I first proposed a rapid-learning cancer system last year in Health Affairs, and National Cancer Institute (NCI) director John Niederhuber wrote in supportof the proposal. The Institute of Medicine, through its National Cancer Policy Forum, responded with a two-day workshop and written report, released earlier this month. The workshop report discusses the building blocks of a RL cancer system, including registries, grid computing, comparative effectiveness research, treatment guidelines, and decision tools. It describes prototype RL models and patient-driven learning systems, the considerable challenges that lie ahead, and a federal action agenda.

Yesterday, the Journal of Clinical Oncology published a study, based on IOM’s work.  Lead author Amy Abernethy, I, and others proposed that the Department of Health and Human Services, with committed private sector partners, implement a national rapid-learning cancer strategy.
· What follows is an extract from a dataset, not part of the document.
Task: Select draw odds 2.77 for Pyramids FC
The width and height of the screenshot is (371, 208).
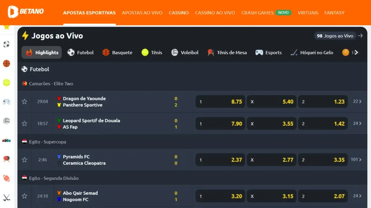Action: pyautogui.click(x=272, y=159)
HHS is now well positioned to launch a new cancer learning strategy. It is the major supporter of cancer research and the major payer for cancer care; it regulates cancer drugs, operates a nationwide bio-informatics grid for cancer data-sharing, and funds a national system of cancer registries, as well as national cancer genetics databases. The Obama administration and Congress have added new funds for cancer research, for comparative effectiveness studies, and for electronic health records for all Americans. Francis Collins, the National Institutes of Health director, led the Human Genome Project that provides foundational science for rapid cancer learning; Harold Varmus, nominated to be NCI director, is a Nobel-prize winning cancer genetics researcher.
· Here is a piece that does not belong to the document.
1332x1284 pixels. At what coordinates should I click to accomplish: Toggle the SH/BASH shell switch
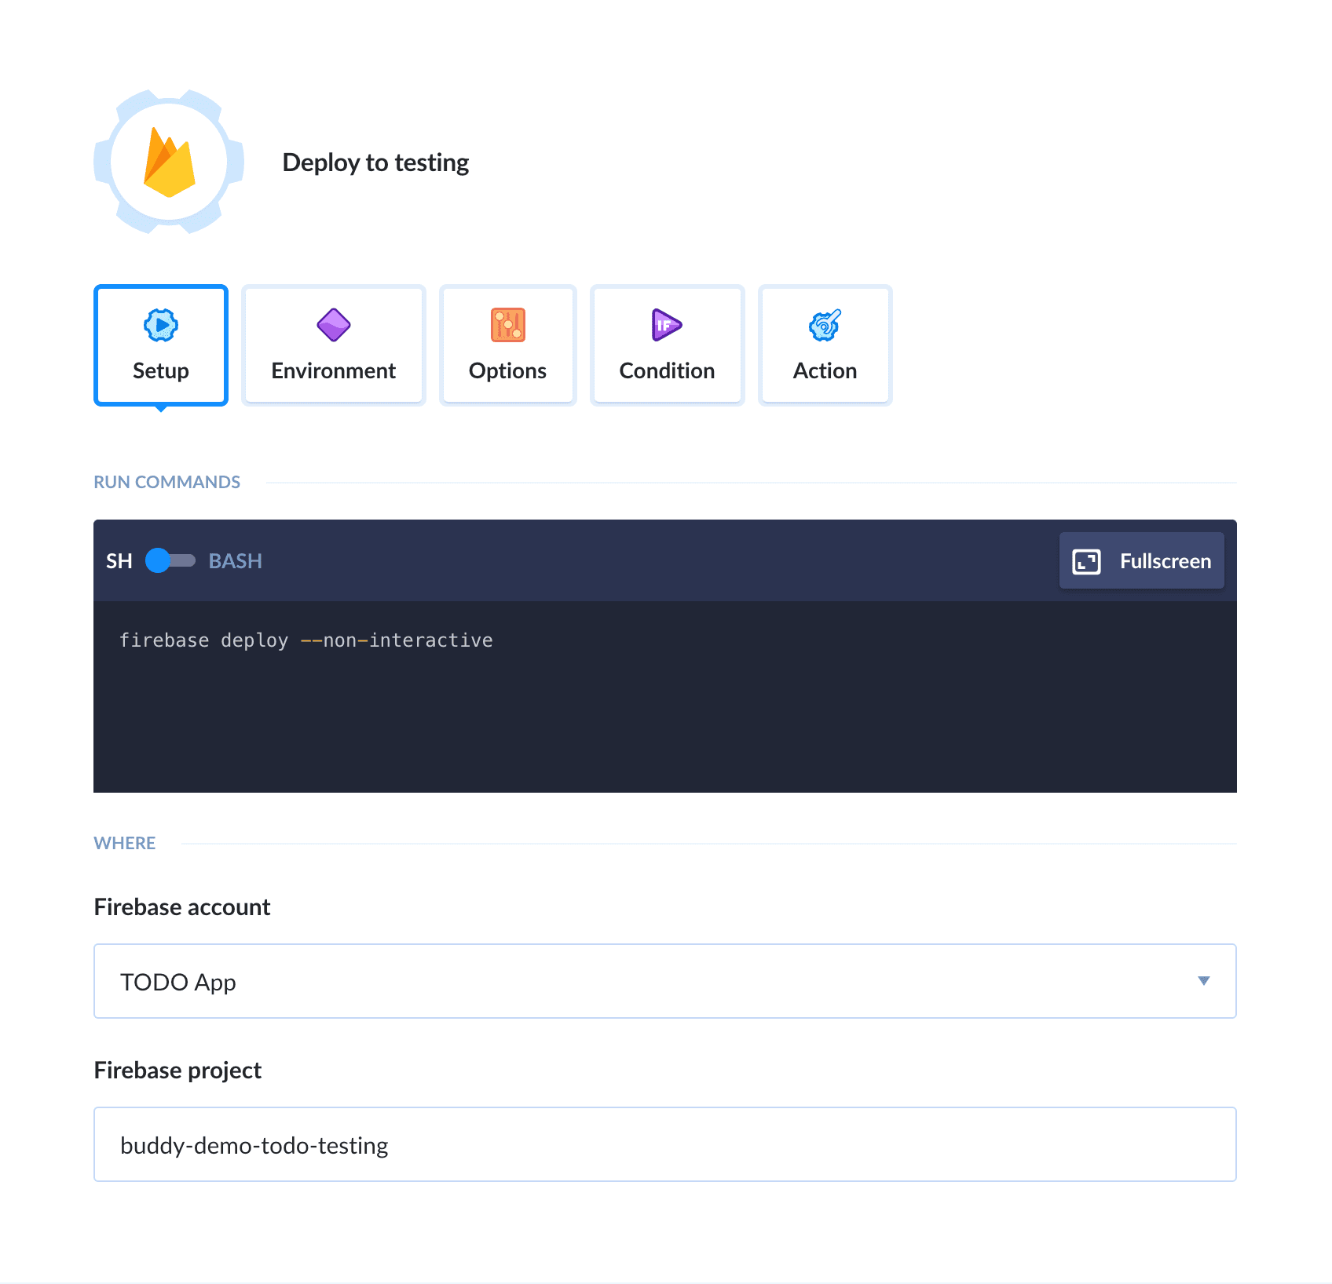(170, 560)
It is time to make rapid progress on rapid learning.

 

Accelerating Care - 'Rapid Learning' Systems Highlighted in Journal of Clinical Oncology

Today, the Journal of Clinical Oncology (JCO) published a paper proposing a ‘rapid learning’ (RL) system for the nation to accelerate delivery of optimal cancer care and research. Basically, RL systems use large electronic health databases – representing the experience of millions of patients – to extract knowledge from the available data and accelerate research and treatments.   

The JCO article draws on key findings from a workshop held by the National Cancer Policy Forum of the Institute of Medicine on Oct. 5-6, 2009. Its authors (one of whom—Lynn Etheredge—is a Pioneer grantee), envision a cancer-focused rapid learning system that makes practical use of rapidly growing electronic health data repositories, such as electronic medical record systems, disease registries and databases, to hone in on what works best for individual cancer patients.
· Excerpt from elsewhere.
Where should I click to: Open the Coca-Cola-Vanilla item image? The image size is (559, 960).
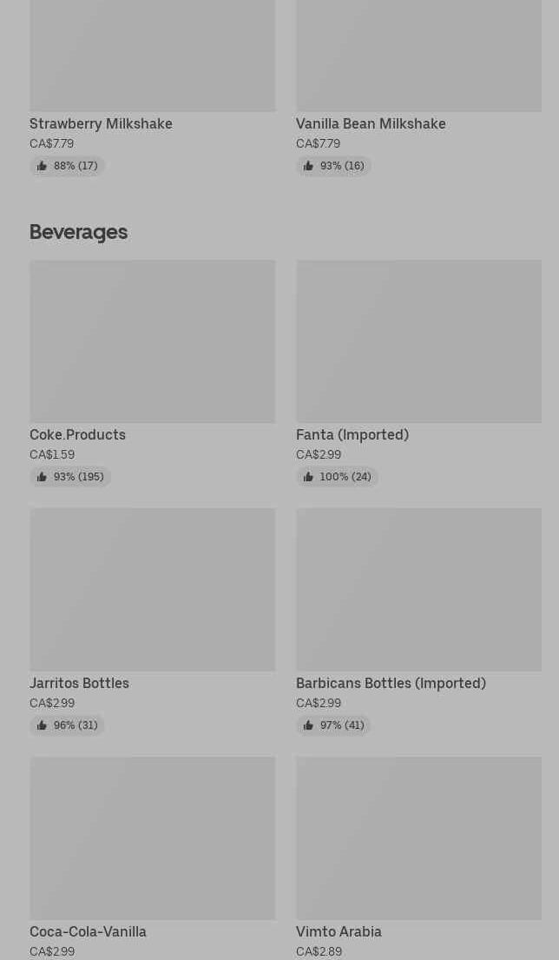click(x=152, y=838)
But the benefits of RL systems have reach well beyond the cancer community. That’s why we’re supporting work by Etheridge to explore how RL systems can produce evidence-based research to identify best practices and promising innovations, including comparative effectiveness analyses. With electronic health records and high-quality databases, more studies could be done, and they could be done more quickly.

 Lynn calls it “in silico” research, meaning that health research to date has relied on traditional “in vitro” and “in vivo” methods – bench science and experiments. “In silico” methods add large computerized databases, with millions of records & high-speed computers, and Internet-connected research networks – as another major tool for research science.  Drawing on many millions of patient records, RL systems will enable constant reassessment of interventions and outcomes that will help clinicians, researchers, policy makers and patients refine knowledge and learn what works best for whom, and when. The blog Health Affairs plans on posting more of Lynn’s thoughts on this tomorrow, and we’ll be sure to post to that here on Pioneering Ideas when that runs.

We know that policy-makers, clinicians and patients are clamoring for this kind of information power – the IOM has already underscored the urgent need to know what works in health care.  We need to accelerate progress in putting this evidence in their hands by creating a rapid-learning health care system that fuels stronger health policy and health care treatment decisions.